The study group was small—just 12 students—and involved reading for four hours in a dimly lit room prior to bedtime, first with e-books for five nights and then with printed books for five nights. Then the participants switched the order for the next 10 nights.

On average, after reading the e-books, the students took about 10 more minutes to fall asleep and felt more drowsy in the morning. Researchers concluded that the light emitted by many tablets and e-readers delayed production of melatonin in the brain by more than 90 minutes. Production of the hormone peaks during sleep.

The concern, according to the research report, is not just the cumulative impact on readers’ sleep and alertness. Ongoing suppression of melatonin production has been linked to cancer and other serious illnesses.

The report noted students could reduce the negative effects by limiting the use of light-emitting devices at night, including phones and computer monitors, or using only devices that don’t put out light.

Tuesday, February 3, 2015

More Innovative Learning Needed

While colleges and universities are good at creating outside opportunities for their students to learn—such as study-abroad programs, internships, and service learning—the core learning experience remains centered on courses taught in classrooms on campus.

“Many of our students are too bright and too entrepreneurial to be the recipients of the kind of education acquired in traditional lecture halls, laboratories, or even seminar rooms,” Steven Mintz, executive director of the Institute for Transformational Learning, University of Texas System, wrote in an Inside Higher Education column.

Mintz said a solution would be to organize undergraduate education into project-based learning experiences.
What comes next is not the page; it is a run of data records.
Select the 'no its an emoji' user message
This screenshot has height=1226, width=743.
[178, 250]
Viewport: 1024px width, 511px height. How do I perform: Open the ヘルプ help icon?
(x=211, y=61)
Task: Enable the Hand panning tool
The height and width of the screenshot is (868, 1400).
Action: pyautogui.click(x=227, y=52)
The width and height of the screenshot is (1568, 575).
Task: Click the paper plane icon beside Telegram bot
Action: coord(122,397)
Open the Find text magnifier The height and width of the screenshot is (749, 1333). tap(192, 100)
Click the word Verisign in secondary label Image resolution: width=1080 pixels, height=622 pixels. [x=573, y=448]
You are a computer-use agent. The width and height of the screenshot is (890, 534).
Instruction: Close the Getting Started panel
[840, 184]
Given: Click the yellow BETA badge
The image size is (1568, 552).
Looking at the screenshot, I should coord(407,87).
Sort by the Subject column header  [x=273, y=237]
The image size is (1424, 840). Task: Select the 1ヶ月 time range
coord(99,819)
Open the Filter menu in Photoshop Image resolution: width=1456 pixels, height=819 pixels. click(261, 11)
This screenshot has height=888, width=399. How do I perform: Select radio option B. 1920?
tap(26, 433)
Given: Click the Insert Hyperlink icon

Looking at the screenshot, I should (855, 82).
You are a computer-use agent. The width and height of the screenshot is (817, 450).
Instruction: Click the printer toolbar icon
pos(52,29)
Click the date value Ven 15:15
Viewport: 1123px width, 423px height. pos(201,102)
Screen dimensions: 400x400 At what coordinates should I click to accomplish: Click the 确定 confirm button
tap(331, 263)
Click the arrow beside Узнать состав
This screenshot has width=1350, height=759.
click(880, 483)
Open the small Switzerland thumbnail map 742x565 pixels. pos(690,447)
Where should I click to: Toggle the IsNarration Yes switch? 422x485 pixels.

For instance, the University of Texas at Dallas is merging computer science and engineering with creative arts and the humanities for a program that teaches technical skills while trying to provide an understanding of the impact that technology has on communications, culture, and commerce.

“They merge the innovation process of artists, scientists, and engineers and explore experimental models through new technologies,” Mintz noted. “Departments are transformed into innovation labs and students into innovators.”

Monday, February 2, 2015

Digital Learning Software Studied

A recent study looked at 137 online and hybrid courses to determine what parts of the learning software helped students the most. The research was commissioned by the Bill & Melinda Gates Foundation Postsecondary Success initiative.

Researchers found that math courses and those that featured problem-solving produced the most positive learning effects. Individualized pacing received high marks from the study, while the learning impact from digital courseware was greater in community colleges than for four-year institutions.

The report recommended colleges and universities should invest in high-quality courseware for lower-division courses and that these innovations should be phased in. Institutions should also use third-party evaluators to get an objective look at the data on how well the courseware works.

“Our goals were to determine courseware features associated with greater learning effectiveness and to provide guidance for funders as they look to make learning technology investments in the future,” said Barbara Means, director of the Center for Technology in Learning, SRI Education.